113 Increased aRNA product distribution (Fig. 3a)

  • Inefficient fragmentation

 Resuspend fragmentation buffer and make sure whole tube makes contact with the heat block during fragmentation at 94 °C.
143 Low or no library product on Bioanalyzer (Fig. 3b)

  • Loss of material during bead purifications.

  • Failed library preparation.

 Remove all ethanol before elution. Repeat library prep with leftover aRNA. Increase PCR cycles.
143 Low product (Fig. 3b)

  • High adapter/product ratio inhibits library prep.

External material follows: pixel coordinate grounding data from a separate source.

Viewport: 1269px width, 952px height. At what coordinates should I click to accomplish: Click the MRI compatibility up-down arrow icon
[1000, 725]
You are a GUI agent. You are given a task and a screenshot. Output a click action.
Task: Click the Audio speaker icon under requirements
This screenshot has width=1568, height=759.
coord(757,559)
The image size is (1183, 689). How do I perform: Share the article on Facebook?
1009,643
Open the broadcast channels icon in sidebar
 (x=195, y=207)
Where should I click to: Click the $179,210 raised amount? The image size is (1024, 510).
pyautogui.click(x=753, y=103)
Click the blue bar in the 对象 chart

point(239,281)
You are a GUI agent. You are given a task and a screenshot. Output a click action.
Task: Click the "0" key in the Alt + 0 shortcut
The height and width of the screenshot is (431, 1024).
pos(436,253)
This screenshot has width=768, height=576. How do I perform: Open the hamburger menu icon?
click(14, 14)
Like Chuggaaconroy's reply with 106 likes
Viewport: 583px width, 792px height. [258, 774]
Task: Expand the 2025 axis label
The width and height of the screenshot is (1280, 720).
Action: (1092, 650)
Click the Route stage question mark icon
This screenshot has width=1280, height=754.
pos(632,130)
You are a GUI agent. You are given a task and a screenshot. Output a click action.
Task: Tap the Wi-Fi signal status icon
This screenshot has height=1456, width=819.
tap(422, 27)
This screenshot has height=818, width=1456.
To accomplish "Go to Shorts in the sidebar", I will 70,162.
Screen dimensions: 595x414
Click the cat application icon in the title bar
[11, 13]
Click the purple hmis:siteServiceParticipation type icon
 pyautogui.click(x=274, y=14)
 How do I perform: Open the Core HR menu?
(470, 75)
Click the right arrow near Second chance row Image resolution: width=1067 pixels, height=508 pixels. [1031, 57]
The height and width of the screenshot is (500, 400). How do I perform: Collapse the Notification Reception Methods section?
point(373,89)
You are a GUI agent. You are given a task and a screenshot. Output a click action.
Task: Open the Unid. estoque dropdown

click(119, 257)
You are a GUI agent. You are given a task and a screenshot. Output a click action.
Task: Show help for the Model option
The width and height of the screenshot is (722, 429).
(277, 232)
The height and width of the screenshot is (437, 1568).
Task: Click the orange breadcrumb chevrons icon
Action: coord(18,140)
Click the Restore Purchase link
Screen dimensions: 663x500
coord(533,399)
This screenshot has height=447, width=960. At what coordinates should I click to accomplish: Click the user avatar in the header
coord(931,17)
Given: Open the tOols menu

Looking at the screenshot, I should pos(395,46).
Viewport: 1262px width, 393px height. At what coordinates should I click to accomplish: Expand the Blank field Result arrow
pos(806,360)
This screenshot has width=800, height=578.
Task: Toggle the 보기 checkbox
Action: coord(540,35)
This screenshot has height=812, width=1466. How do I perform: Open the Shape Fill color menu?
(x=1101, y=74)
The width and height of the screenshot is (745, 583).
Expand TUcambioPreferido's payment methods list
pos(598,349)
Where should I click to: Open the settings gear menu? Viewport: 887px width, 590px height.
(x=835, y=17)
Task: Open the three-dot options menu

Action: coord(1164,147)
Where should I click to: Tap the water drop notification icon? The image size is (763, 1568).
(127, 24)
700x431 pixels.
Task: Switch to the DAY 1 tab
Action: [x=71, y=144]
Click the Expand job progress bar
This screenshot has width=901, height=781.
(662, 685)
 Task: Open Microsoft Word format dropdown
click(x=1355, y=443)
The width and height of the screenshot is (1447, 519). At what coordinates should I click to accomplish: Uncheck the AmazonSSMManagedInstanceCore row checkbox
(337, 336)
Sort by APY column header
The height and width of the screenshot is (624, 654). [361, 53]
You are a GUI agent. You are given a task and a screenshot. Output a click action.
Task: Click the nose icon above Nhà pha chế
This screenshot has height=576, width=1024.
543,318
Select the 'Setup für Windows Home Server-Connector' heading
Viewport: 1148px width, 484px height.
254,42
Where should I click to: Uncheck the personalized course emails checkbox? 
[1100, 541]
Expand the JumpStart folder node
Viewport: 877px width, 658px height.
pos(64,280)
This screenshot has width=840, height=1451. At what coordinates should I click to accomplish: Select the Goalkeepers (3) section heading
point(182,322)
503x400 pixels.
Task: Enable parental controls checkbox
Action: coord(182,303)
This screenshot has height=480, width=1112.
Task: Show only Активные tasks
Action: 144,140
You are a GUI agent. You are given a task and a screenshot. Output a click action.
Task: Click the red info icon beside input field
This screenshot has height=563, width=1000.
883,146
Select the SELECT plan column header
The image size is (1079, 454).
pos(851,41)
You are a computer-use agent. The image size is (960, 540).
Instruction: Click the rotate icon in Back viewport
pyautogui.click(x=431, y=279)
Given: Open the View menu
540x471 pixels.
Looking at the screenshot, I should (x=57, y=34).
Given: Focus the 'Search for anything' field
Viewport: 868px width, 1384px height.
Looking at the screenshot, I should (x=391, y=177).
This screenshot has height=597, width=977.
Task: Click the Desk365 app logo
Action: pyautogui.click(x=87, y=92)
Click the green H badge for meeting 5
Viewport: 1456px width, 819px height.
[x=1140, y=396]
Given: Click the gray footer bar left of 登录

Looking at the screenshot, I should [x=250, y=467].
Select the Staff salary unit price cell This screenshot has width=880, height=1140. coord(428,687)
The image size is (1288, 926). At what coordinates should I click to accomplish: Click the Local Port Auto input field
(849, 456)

 Bead purify the aRNA 1–2 times extra Repeat library prep.
Post data processing Low complexity

  • Too little material

  • Too many PCR cycles

  • Too deeply sequenced

 If possible, increase the number of samples in a library and decrease the number of PCR cycles. Make sure the amount of material included in a sequencing run is proportional to the expected output.
Post data processing A uniform DamID signal over the whole genome; signal is very similar to the mappable GATC density

  • Too high expression of the Dam-POI

  • Too long induction of the Dam-POI

  • Leaky induction system for Dam-POI expression

 Select a clone with lower expression levels or modify the Dam-POI construct. Optimize the time of induction of the selected clone. Ensure there is no expression of Dam-POI prior to induction.
Post data processing Little DamID signal, despite good signal in positive control

  • Too low expression of Dam-POI

  • Too short induction

 Select a clone with a higher expression level or modify the Dam-POI construct. Induce expression for a longer time.
Post data processing Sparse CEL-Seq2 data compared to DamID data

  • Low transcript content of cells

  • Transcript degradation

  • Errors in CEL-Seq2 primer plate preparation

  • Very efficient preparation and amplification of DamID material

 Include positive controls to make sure single-cell transcription data can be obtained from the material (e.g. WT control). Renew CEL-Seq2 primer plate. Optimize CEL-Seq2 primer and DamID adapter concentrations, e.g. reduce DamID adapter concentration.
Post data processing Low fraction of valid DamID reads

  • Too low expression of Dam-POI

  • Presence of many random gDNA breaks

  • High adapter contamination

 Select clone with optimal expression levels. Include negative control (e.g. WT control). Reduce adapter concentrations or perform additional bead purifications.